= Excerpt to read =
------------------------------------------------------------------------
4.3.1 Intercepting Queries
Query interception needs may force driver changes on the
application side as database protocols evolve over time. A new
driver on the application side might offer new functionality, such
as support for transparent failover or load balancing. Moreover,
protocol version implementation may vary from one platform and
language to another. For example, each MySQL JDBC, ODBC
and Perl driver has its own bugs and ways to interpret the
protocols. The Microsoft SQL Server JDBC driver and the
FreeTDS open source implementation also exhibit different
behavior, even though they are based on the exact same TDS
protocol, originally designed by Sybase. Hence, it is difficult for
the middleware to infer the application’s intentions from the
various implementations of a protocol in different drivers. In
addition, some drivers exploit loopholes in the protocols to carry
information for database extensions, such as geographic
information services (GIS). This makes it even more difficult for
the middleware to distinguish illegitimate input from
undocumented extensions.
Updating drivers on the client side can be a real showstopper for
sites with large clusters of application servers. If a customer has,
e.g., 500 client machines accessing a cluster of 4 database server
nodes, updating the driver is orders of magnitude more complex
than upgrading the four nodes.
------------------------------------------------------------------------
= Recorded data =
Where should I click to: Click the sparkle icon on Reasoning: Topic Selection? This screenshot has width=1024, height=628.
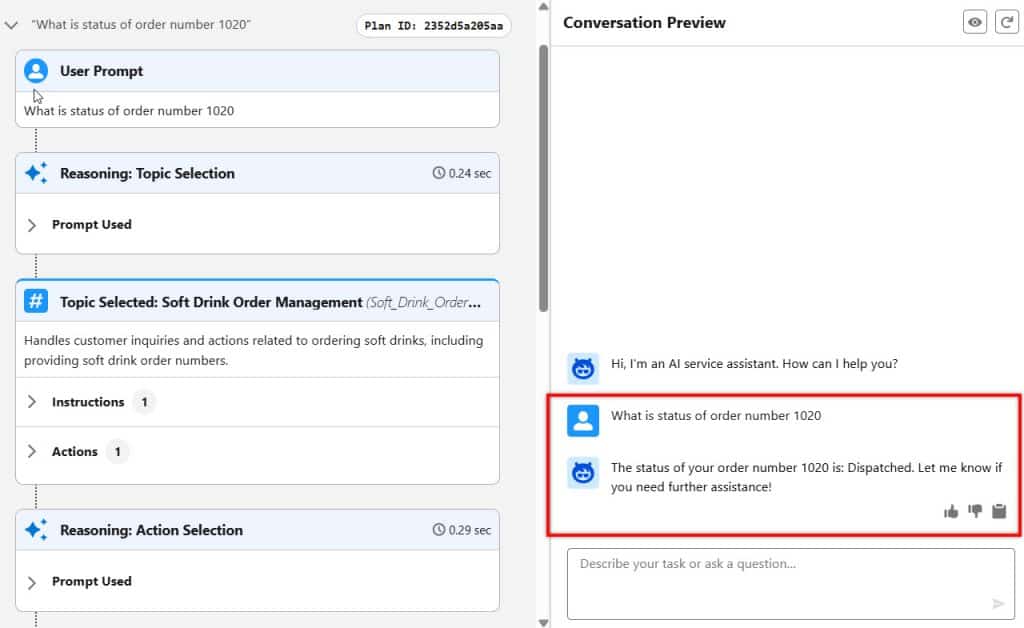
------------------------------------------------------------------------
= Work to do =
1. Name every abbreviation written entirely in capital letters in the excerpt on intercepting queries, listing each one once.
2. In the excerpt on intercepting queries, copy everything from "Updating drivers on" down to "the four nodes." word for word.

= Exercise solutions =
1. JDBC, ODBC, SQL, TDS, GIS

2.
Updating drivers on the client side can be a real showstopper for
sites with large clusters of application servers. If a customer has,
e.g., 500 client machines accessing a cluster of 4 database server
nodes, updating the driver is orders of magnitude more complex
than upgrading the four nodes.